(Records for pointing to text and elements)
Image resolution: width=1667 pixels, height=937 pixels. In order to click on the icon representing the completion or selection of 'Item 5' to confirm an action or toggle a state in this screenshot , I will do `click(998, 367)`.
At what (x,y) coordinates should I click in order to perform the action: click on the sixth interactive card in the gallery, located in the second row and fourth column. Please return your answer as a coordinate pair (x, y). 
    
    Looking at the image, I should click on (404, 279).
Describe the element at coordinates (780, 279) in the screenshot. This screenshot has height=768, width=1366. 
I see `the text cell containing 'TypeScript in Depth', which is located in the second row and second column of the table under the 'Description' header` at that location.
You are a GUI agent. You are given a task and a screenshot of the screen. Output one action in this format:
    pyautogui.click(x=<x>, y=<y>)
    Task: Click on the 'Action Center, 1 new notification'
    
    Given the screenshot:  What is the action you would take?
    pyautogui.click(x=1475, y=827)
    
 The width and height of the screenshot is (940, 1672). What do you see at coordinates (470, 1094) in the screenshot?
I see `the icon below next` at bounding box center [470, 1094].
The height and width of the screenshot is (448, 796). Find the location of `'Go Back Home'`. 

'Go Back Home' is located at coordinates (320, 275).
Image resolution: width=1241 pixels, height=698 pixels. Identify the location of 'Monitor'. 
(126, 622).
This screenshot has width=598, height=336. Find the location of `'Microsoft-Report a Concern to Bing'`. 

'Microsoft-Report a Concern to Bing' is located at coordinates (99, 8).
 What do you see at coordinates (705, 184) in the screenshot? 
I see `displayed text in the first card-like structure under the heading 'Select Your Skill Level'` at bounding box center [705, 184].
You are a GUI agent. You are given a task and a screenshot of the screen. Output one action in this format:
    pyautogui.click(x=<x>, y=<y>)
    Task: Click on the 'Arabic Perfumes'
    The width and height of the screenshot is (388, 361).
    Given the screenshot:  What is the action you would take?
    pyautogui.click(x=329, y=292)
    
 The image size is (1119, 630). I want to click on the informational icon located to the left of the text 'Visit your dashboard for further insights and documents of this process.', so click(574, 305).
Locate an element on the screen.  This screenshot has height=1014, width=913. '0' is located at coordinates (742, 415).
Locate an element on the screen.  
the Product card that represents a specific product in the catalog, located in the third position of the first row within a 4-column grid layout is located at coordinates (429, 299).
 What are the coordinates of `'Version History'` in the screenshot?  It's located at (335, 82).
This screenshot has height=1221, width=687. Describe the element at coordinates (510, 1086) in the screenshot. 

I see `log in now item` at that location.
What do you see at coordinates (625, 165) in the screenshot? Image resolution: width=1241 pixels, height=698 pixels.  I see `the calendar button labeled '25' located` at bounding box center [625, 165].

> Aim
Put every line of the records above into a numbered list, omitting any blank lines.

> Final result
1. Image resolution: width=1667 pixels, height=937 pixels. In order to click on the icon representing the completion or selection of 'Item 5' to confirm an action or toggle a state in this screenshot , I will do `click(998, 367)`.
2. At what (x,y) coordinates should I click in order to perform the action: click on the sixth interactive card in the gallery, located in the second row and fourth column. Please return your answer as a coordinate pair (x, y). 
3.     Looking at the image, I should click on (404, 279).
4. Describe the element at coordinates (780, 279) in the screenshot. This screenshot has height=768, width=1366. 
5. I see `the text cell containing 'TypeScript in Depth', which is located in the second row and second column of the table under the 'Description' header` at that location.
6. You are a GUI agent. You are given a task and a screenshot of the screen. Output one action in this format:
7.     pyautogui.click(x=<x>, y=<y>)
8.     Task: Click on the 'Action Center, 1 new notification'
9.     Given the screenshot:  What is the action you would take?
10.     pyautogui.click(x=1475, y=827)
11.  The width and height of the screenshot is (940, 1672). What do you see at coordinates (470, 1094) in the screenshot?
12. I see `the icon below next` at bounding box center [470, 1094].
13. The height and width of the screenshot is (448, 796). Find the location of `'Go Back Home'`. 
14. 'Go Back Home' is located at coordinates (320, 275).
15. Image resolution: width=1241 pixels, height=698 pixels. Identify the location of 'Monitor'. 
16. (126, 622).
17. This screenshot has width=598, height=336. Find the location of `'Microsoft-Report a Concern to Bing'`. 
18. 'Microsoft-Report a Concern to Bing' is located at coordinates (99, 8).
19.  What do you see at coordinates (705, 184) in the screenshot? 
20. I see `displayed text in the first card-like structure under the heading 'Select Your Skill Level'` at bounding box center [705, 184].
21. You are a GUI agent. You are given a task and a screenshot of the screen. Output one action in this format:
22.     pyautogui.click(x=<x>, y=<y>)
23.     Task: Click on the 'Arabic Perfumes'
24.     The width and height of the screenshot is (388, 361).
25.     Given the screenshot:  What is the action you would take?
26.     pyautogui.click(x=329, y=292)
27.  The image size is (1119, 630). I want to click on the informational icon located to the left of the text 'Visit your dashboard for further insights and documents of this process.', so click(574, 305).
28. Locate an element on the screen.  This screenshot has height=1014, width=913. '0' is located at coordinates (742, 415).
29. Locate an element on the screen.  
30. the Product card that represents a specific product in the catalog, located in the third position of the first row within a 4-column grid layout is located at coordinates (429, 299).
31.  What are the coordinates of `'Version History'` in the screenshot?  It's located at (335, 82).
32. This screenshot has height=1221, width=687. Describe the element at coordinates (510, 1086) in the screenshot. 
33. I see `log in now item` at that location.
34. What do you see at coordinates (625, 165) in the screenshot? Image resolution: width=1241 pixels, height=698 pixels.  I see `the calendar button labeled '25' located` at bounding box center [625, 165].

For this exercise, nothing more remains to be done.